> [TASK DIRECTIONS]: Reproduce everything in the artist profile below, from "At the tender" down to "important as conviction.", word for word.

> [PASSAGE]:
2/12/2018 – Painting is Selfish with Feather Chiaverini

Artist: Feather Chiaverini

Location: Detroit One Coney Island

Breakfast:

FC – Scrambled eggs, toast, grits, and sausage, coffee (very sweet & blonde)

SRS – Raisin bread French toast, side of bacon, coffee (black)

At the tender age of 22, Feather Chiaverini has mastered several crucial ingredients for success: quotability and the willingness to wield a strong opinion. As someone who is more or less professionally employed to have opinions about things, and find myself at times despairing in the face of so many indecisive members of the Lost Generation, Feather’s laser-edged deployment of definitive statements is a breath of fresh air. He has learned the absolute rule of our post-factual era: content is not nearly as important as conviction.

“I work with cleaning a lot in my work,” he says, “because you have to be some form of a monster to leave a mess.” This is just one of many subjective truths delivered matter-of-factly throughout our wide-ranging conversation, which covers aspects of Feather’s colorful upbringing in Florida. Like everyone destined for greatness, Feather has a knack for self-mythologizing, paralleled only by the sheer weirdness of his lived and familial experiences. From his mother, whom Feather characterizes as a Dolly Parton-looking brawler, more drag queen than straight female, to his father, who spent much of Feather’s childhood running an attraction called Pirate’s World, to a grandfather who was an Italian-born comedia del arte clown, Feather is the type of character writers dream about: larger than life, full of surprises, and producing a near-constant feed of slightly outrageous and eminently quotable stories.

“My mom and I were driving, and a homeless guy threw himself in front of the car, like, to try and get hit so he could sue, and she just kept driving. I was like, ‘Mom, aren’t you going to stop and ask if he’s okay?’ and she was like, ‘You can’t ask if anyone is okay in Florida.'” One imagines sage wisdom like this handed down around a cigarette crooked in the corner of her mouth, chemical updo starched in place. I’ve never seen Feather’s mother, it’s just the kind of image he evokes when he talks about her. He describes much of the work he’s done during his time at CCS as dealing with his mother as subject.

> [ENTRIES SUPPLIED]:
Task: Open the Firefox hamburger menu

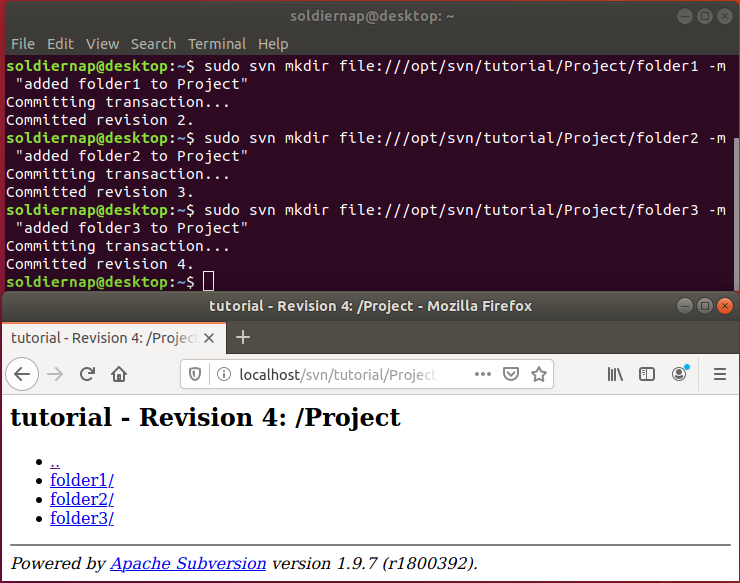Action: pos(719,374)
* * *
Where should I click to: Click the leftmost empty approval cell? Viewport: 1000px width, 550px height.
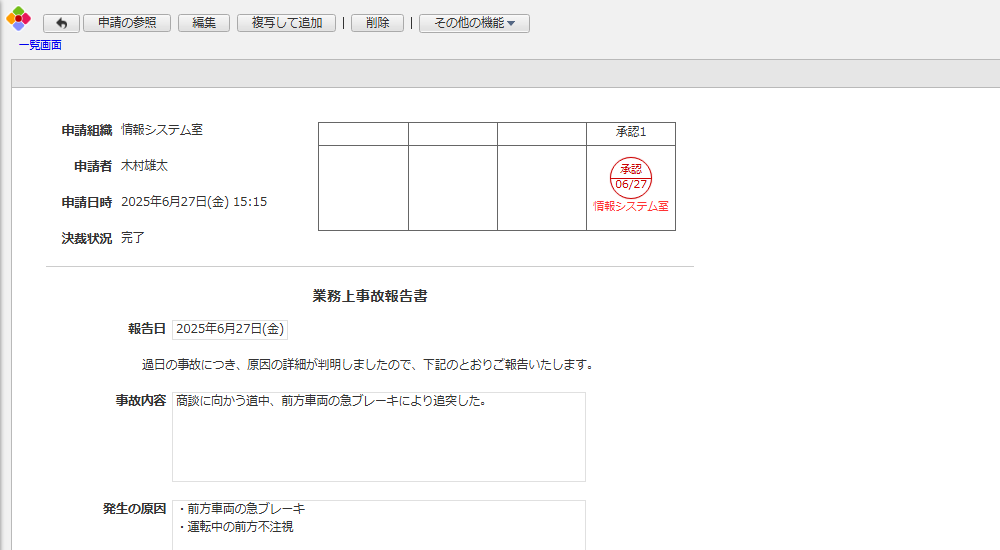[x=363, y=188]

> [SOLUTION FOR THIS TASK]:
At the tender age of 22, Feather Chiaverini has mastered several crucial ingredients for success: quotability and the willingness to wield a strong opinion. As someone who is more or less professionally employed to have opinions about things, and find myself at times despairing in the face of so many indecisive members of the Lost Generation, Feather’s laser-edged deployment of definitive statements is a breath of fresh air. He has learned the absolute rule of our post-factual era: content is not nearly as important as conviction.